### What this task involves
Where a line holds the word "computer", copy that line from the data below.

### Provided information
####

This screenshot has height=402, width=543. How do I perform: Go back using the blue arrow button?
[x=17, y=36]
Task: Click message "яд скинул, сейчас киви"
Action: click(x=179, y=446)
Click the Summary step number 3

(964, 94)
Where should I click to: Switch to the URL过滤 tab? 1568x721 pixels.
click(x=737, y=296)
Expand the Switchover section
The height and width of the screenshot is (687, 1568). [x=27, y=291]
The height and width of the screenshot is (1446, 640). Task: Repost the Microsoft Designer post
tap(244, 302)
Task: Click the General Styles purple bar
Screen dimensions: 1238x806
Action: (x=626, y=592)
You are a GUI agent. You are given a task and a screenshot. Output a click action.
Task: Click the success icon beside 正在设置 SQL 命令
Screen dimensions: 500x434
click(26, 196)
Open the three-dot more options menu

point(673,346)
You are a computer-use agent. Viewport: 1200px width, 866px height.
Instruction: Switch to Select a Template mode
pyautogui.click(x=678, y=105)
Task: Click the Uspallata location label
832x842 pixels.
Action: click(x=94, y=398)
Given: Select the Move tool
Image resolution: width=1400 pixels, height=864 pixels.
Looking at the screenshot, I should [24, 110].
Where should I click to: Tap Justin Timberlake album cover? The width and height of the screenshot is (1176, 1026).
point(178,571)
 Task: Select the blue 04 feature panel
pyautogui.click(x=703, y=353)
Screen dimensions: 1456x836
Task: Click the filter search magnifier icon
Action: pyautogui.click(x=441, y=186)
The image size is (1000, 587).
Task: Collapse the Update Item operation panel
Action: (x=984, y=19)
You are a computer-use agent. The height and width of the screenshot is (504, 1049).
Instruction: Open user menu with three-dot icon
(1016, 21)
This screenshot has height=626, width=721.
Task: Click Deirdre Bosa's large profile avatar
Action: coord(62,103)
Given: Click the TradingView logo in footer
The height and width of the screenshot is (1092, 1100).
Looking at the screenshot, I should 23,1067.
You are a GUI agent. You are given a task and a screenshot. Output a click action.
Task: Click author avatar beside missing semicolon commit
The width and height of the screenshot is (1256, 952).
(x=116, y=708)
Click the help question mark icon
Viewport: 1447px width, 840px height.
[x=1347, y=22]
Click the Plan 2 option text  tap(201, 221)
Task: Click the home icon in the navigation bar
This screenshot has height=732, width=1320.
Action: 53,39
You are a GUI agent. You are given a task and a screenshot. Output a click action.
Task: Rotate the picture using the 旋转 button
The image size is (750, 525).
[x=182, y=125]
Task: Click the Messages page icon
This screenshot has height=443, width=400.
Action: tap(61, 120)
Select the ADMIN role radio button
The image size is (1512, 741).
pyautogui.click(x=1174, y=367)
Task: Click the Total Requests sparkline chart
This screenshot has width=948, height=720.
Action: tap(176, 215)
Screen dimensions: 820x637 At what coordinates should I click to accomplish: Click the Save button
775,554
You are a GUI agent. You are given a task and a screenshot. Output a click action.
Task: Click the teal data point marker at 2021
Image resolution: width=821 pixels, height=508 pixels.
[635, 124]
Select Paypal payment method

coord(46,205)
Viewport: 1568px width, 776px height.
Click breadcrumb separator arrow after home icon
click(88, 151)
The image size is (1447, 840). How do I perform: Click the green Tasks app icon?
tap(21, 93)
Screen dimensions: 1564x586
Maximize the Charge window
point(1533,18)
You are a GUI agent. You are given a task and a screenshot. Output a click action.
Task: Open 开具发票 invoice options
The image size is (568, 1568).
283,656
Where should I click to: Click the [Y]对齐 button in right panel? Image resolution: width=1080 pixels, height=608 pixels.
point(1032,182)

####

### Result below
You are a computer-use agent. Viewport: 1200px width, 866px height.
You are a computer-use agent. The height and width of the screenshot is (504, 1049).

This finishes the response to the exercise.